Healthy diet programs are not a one-size-fits-all proposition. There is no perfect diet that works for every metabolism or body type. The foods that are healthiest for you may be different from what works for others.

People respond to food in such idiosyncratic ways that everybody needs a personalized eating plan, according to results from a study that looked at the effects of genetics, the microbiome and lifestyle factors on metabolism.


Study on Healthy Diet Programs


According to study author Tim Spector at King’s College London, “Everyone reacts differently to identical foods.”

His study fed 1102 healthy people identical meals for two weeks and measured their metabolic responses. These varied wildly, with up to tenfold differences, meaning that a healthy diet for one person could be unhealthy for another.

• He and his colleagues measured levels of glucose, insulin and triglyceride fats in the volunteers’ blood. High levels of all three after eating are a risk factor for obesity. People who show glucose and triglyceride spikes after eating are more likely to develop cardiovascular disease and diabetes.

• The team also tracked the volunteers’ sleep, exercise and hunger levels, and took stool samples to access their gut microbes.

Spector, a geneticist, says he expected to find a strong genetic component to the metabolic responses, but actually saw very little. The volunteers included several pairs of identical twins and even they showed very different responses to the same meal.
“That told us straight away that genes don’t play a major part,” says Spector. “How we respond to a fatty meal has virtually no genetic component at all, for example.” His team found that only about 30 per cent of glucose response is genetic.


Why There is No Single Healthy Diet


Other factors such as gut microbes, circadian rhythms and sleep and exercise are more important, says Spector. The timing of meals also matters. Some people metabolize food better in the morning while others saw no difference in their ability to metabolize food throughout the day.

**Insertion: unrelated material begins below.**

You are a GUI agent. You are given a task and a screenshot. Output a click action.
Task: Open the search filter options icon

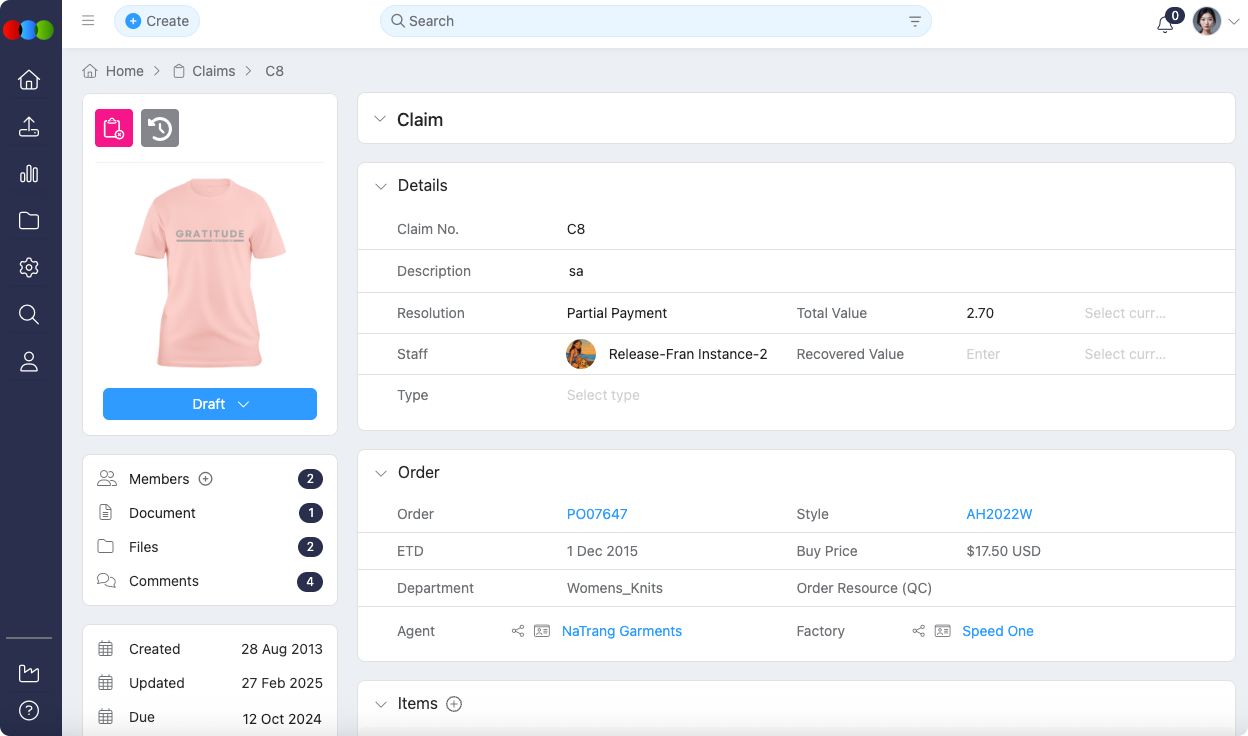pyautogui.click(x=915, y=21)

This suggests that it would be more effective to design a tailored heathy-eating program for individuals rather than recommending a one-size-fits-all diet.
The results can be surprising, says Spector. He says he ate tuna and sweetcorn sandwiches for years thinking they were good for him, but recently found out that his metabolism responds very badly to them.

Spector and his team have also developed an AI tool to predict people’s responses to food, based on their genes, gut microbes, exercise and sleep patterns and metabolic responses to food.

A UK-based company called Zoe has turned this into a consumer test and smartphone app that will be rolled out in the US next month and the UK later this year.

Bernadette Moore at the University of Leeds, UK commented: “It’s a very exciting study. The really significant factor for me is that they did it in twins, so they had a really powerful design to examine the genetics.” However, there is still more work to be done to fully understand individual responses to food, she says.

“The study findings are impressive,” says Yiannis Mavrommatis at St Mary’s University, London. “Its initial findings will shape the future of nutrition science.”